Comment: It is the obiter conclusion of the judge that is of most interest in this decision. 

Allied Maples distinguishes between different categories of evidential propositions for the purposes of evaluating loss, in circumstances where the loss claimed was in some way contingent upon what a third party would or would not have done if properly advised. First party propositions (“I would have done X”) must be proven to the balance of probabilities; third party propositions must be proven to the lesser standard of a substantial chance (“there was a substantial chance that s/he would have done Y”).

In the present case, during her lifetime C was not a third party for the purposes of the solicitor’s retainer: she was a party to it. However, upon her death, she could not give evidence of any first party propositions. The only way evidence could be led about her theoretical actions was by a claimant, here L, making third party propositions about how she would have acted. The judge felt this was the decisive issue indicating that the substantial chance approach would apply: see para 111.

Against this it was argued by leading counsel acting for W that a disappointed beneficiary such as L may not be put in a better position than the testatrix to whom the direct duty of care was owed by the solicitor under his retainer (paragraph 109). There was authority that in a claim brought against a solicitor by personal representatives standing in the shoes of the deceased, propositions about the deceased’s hypothetical actions would need to be proved on a balance of probabilities: see Otter v Church Adams Tatham & Co [1953] Ch 280. The same should apply to a White v Jones claim by a disappointed beneficiary.

The core tension, therefore, is between primacy or otherwise of the principle that the beneficiary’s rights should not be more extensive those enjoyed by the testator, and the apparent logic of how a deceased’s evidence must necessarily be established at trial. As the judge himself said, this point is likely to require resolution by an appellate Court in due course.

## [Stored data]
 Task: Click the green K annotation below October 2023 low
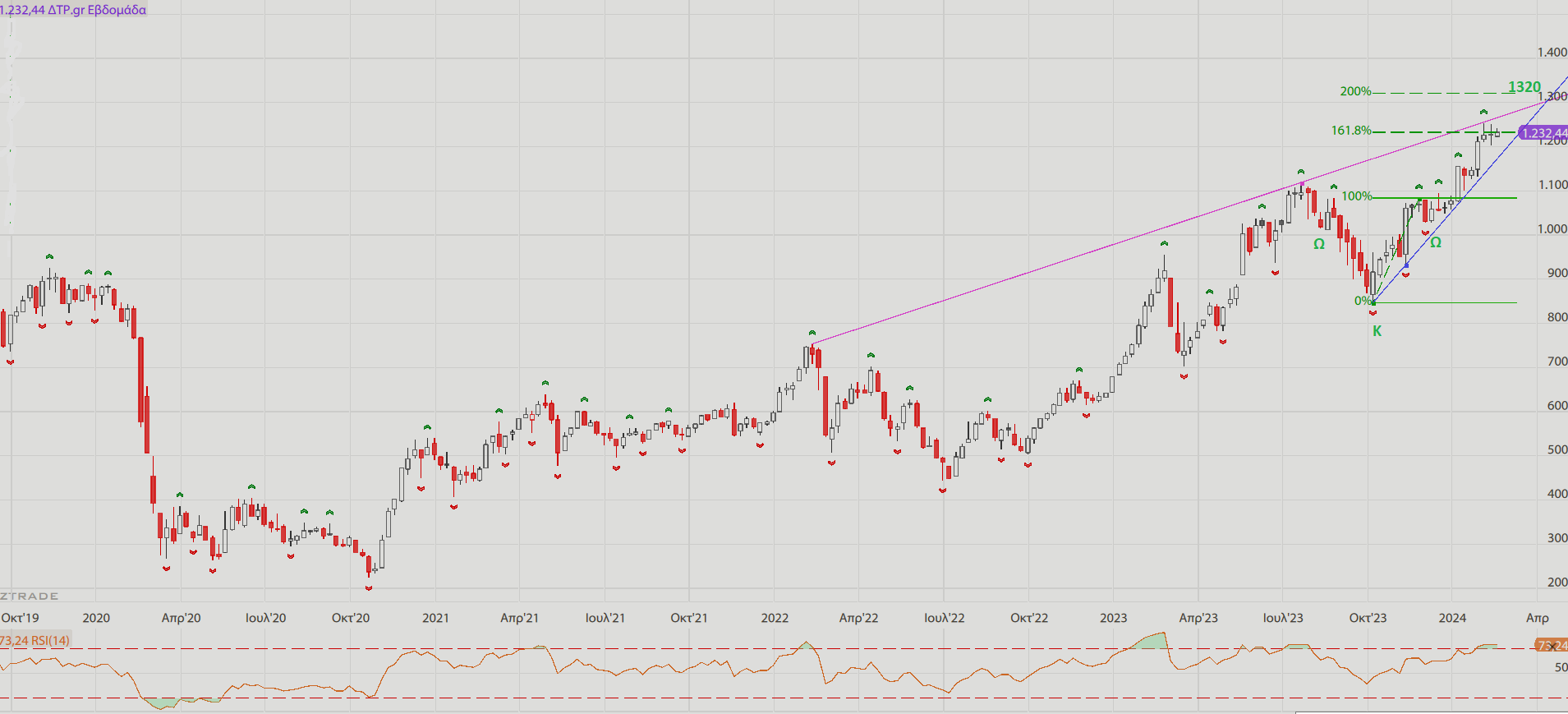coord(1377,331)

## [Directives]
**A.** Decide whether each statement below agrees with the case comment: (i) under Allied Maples, first party propositions must be proven to the balance of probabilities; (ii) during her lifetime, C was a third party for the purposes of the solicitor's retainer; (iii) the judge thought the point would not need to go before an appellate court. For each, answer yes or no and quote the deciding words of the case comment.
**B.** Quote the case comment, starting with "Against this it" and going on through "a disappointed beneficiary.".

## [Completed exercise]
**A.**
(i) Yes: "First party propositions (“I would have done X”) must be proven to the balance of probabilities"
(ii) No: "during her lifetime C was not a third party for the purposes of the solicitor’s retainer: she was a party to it"
(iii) No: "As the judge himself said, this point is likely to require resolution by an appellate Court in due course."

**B.**
Against this it was argued by leading counsel acting for W that a disappointed beneficiary such as L may not be put in a better position than the testatrix to whom the direct duty of care was owed by the solicitor under his retainer (paragraph 109). There was authority that in a claim brought against a solicitor by personal representatives standing in the shoes of the deceased, propositions about the deceased’s hypothetical actions would need to be proved on a balance of probabilities: see Otter v Church Adams Tatham & Co [1953] Ch 280. The same should apply to a White v Jones claim by a disappointed beneficiary.